In-Depth: The psychology of COVID-19 non-compliance

Why some people choose not to follow safety guidelines
Posted at 6:08 AM, Feb 03, 2021
and last updated 2021-02-03 10:03:04-05

SAN DIEGO (KGTV) - New numbers from a study by the University of Southern California show most Americans follow basic safety guidelines for COVID-19. But a large number still don't.

According to the Understanding Coronavirus in America Study, 96% of Americans wash their hands regularly, and 90% wear a mask.

The same study shows that 63% of Americans have close contact with people outside of their household. Of those, 51% don't wear a mask while doing so.

Further, 41% visited other households, 15% have gathered in groups of more than 10 people, and 9% have gone to a bar or restaurant. In most of those cases, only around half of the people have worn masks.

"In many ways, this pandemic is a perfect storm of factors that lead to poor decision making," says University of San Diego Associate Professor of Psychology Rachel Blaser.

She's studied the science behind why people make the decisions they do. When it comes to safety guidelines in a Pandemic, Blaser says a lot of it comes down to what psychologists call a "Cost/Benefit Analysis."

"We're weighing, unconsciously, usually, but sometimes consciously the pros and cons of that choice," Blaser says.

What makes it more complicated is that the disease often makes those pros and cons challenging to determine.

"Maybe in 2 or 3 weeks you might have symptoms, maybe in 2 or 3 years there might be side effects that we don't even know yet what they are," Blaser explains. "That's just not how our brains work."

- _What to work on_: Pick up the news article on the psychology of COVID-19 non-compliance after its final sentence and carry it forward. The data that comes next is from a different source than the news article.

- _Dataset extract_:

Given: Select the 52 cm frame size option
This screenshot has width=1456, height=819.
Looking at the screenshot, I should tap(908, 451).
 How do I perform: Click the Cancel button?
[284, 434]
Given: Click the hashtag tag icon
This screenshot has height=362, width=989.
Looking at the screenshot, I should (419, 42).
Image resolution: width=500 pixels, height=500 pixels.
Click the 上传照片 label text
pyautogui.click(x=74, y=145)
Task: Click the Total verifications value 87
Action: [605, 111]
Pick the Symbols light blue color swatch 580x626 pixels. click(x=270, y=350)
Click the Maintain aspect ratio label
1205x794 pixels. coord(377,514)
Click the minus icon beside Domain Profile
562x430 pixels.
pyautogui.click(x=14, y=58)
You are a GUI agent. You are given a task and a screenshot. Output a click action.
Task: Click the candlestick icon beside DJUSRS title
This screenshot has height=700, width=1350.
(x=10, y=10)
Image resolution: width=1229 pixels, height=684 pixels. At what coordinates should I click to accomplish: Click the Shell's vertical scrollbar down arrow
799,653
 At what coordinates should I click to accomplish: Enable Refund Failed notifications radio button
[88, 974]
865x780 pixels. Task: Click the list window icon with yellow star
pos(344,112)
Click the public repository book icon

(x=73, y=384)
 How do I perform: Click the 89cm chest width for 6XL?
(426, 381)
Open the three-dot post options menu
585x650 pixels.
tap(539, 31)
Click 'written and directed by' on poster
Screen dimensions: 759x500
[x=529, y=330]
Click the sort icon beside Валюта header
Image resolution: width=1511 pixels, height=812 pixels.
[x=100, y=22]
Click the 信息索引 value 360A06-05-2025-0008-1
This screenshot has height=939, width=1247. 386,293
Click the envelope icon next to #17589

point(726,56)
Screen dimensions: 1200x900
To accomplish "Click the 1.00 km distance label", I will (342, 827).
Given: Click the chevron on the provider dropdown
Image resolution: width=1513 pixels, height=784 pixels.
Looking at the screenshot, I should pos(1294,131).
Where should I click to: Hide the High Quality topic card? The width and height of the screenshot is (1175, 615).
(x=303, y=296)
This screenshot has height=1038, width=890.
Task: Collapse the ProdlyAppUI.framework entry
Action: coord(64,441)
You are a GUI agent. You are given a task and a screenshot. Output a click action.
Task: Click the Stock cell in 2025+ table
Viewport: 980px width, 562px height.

- _Task result_:
In addition to the Cost/Benefit analysis of each choice, Blaser says the constant changes in the rules make it difficult for many people to follow them consistently.

"We've been getting these mixed messages for so long," she says. "For very valid reasons, the science has changed, or the regulations are changing. It's not necessarily that anyone's being hypocritical or making mistakes, but of course, regulations are going to change as we have more cases."

Blaser says if we want to change people's behaviors and get the rest of the country to follow safety guidelines, we need to make the rules easier to understand. They should also be presented as mandates rather than guidelines, as people are more likely to follow a mandate.

And, she says we need to emphasize the positive sides of following the rules instead of criticizing people who don't.

"Castigating people, or using aggressive messages, or stigmatizing them for not using a mask is not going to be an effective approach," Blaser. "We want to invite people to cooperate and do their part to help out. Not accuse them of being selfish or being careless or not helping to take care of others."